The world may seem like a smaller and more connected place than it was decades ago, but research is showing a large segment of the adult population is very lonely. It has been deemed a “loneliness epidemic,” and the numbers back up that name. In the U.S. alone, over 42 million 45 and older suffer chronic loneliness.
According to new research, loneliness isn’t just making people sad; it could actually be killing them. The new stats say the alarming number of those in social isolation is a threat to public health, maybe even deadlier than obesity. And the loneliness issue could get worse because of a decreasing number of children per household, declines in marriage, and an aging population.
Julianne Holt-Lunstad, a professor of psychology at Brigham Young University, says, “Being connected to others socially is widely considered a fundamental human need — crucial to both well-being and survival. Extreme examples show infants in custodial care who lack human contact fail to thrive and often die, and indeed, social isolation or solitary confinement has been used as a form of punishment… Yet an increasing portion of the U.S. population now experiences isolation regularly.”
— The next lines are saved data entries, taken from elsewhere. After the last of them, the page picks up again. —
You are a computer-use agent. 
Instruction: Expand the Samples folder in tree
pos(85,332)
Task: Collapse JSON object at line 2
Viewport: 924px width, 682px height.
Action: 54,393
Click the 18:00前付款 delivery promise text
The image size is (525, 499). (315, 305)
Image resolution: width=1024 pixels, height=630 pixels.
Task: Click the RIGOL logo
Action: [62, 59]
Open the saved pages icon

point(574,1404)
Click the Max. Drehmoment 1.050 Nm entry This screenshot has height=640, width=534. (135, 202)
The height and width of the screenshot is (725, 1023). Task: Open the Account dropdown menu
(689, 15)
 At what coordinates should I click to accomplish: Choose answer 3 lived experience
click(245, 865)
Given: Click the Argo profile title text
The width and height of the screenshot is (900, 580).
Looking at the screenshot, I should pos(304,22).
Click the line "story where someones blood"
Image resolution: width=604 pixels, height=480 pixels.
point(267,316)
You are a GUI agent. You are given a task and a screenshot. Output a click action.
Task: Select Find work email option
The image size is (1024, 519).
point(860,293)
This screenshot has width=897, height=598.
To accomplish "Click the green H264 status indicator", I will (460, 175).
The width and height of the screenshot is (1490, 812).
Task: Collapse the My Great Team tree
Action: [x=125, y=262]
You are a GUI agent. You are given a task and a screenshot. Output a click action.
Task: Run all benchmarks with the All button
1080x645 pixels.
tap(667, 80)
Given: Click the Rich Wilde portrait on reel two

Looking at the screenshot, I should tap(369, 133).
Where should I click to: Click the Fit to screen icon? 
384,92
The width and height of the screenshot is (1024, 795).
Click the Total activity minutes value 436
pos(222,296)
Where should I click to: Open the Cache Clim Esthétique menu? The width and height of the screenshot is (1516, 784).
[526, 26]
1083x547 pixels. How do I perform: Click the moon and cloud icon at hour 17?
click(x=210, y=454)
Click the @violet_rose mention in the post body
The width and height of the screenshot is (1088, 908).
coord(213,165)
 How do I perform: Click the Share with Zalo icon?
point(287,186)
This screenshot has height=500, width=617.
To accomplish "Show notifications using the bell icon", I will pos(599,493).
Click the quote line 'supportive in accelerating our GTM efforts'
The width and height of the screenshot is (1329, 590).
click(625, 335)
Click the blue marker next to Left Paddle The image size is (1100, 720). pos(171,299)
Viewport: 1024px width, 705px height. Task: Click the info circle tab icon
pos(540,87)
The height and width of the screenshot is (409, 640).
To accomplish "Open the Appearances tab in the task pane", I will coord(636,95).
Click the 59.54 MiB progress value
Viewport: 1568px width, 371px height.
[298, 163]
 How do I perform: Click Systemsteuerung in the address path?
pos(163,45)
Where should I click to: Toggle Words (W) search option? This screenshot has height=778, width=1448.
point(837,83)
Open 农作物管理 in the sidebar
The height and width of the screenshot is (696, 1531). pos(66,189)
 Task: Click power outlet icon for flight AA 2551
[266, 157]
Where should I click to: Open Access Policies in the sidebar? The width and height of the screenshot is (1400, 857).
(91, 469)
This study in loneliness is the largest to date and was presented at the 125th Annual Convention of the American Psychological Association. The researchers in this study used data from two previous meta-analyses. A total of 218 studies, using data gathered from nearly 4 million people in the U.S., Europe, Asia, and Australia were used. Using the data from the studies, the researchers presented that social isolation, loneliness, or simply living alone had a risk of an early death. The data also supported social connection is linked to a 50 percent reduced risk of early death.
It’s important to note that chronic loneliness is a very different from just feeling alone. Many past studies have shown a link between loneliness and physical health issues. People suffering from chronic loneliness can face dementia, cardiovascular problems, and a weakened immune system. One of the biggest issues is fragmented sleep caused by social isolation. Sleeping less and at odd hours can contribute to a host of health issues on its own—from higher blood pressure to increased heart rate. The side effects of isolation need to be taken seriously.
“There is robust evidence that social isolation and loneliness significantly increase the risk for premature mortality, and the magnitude of the risk exceeds that of many leading health indicators,” said Holt-Lunstad.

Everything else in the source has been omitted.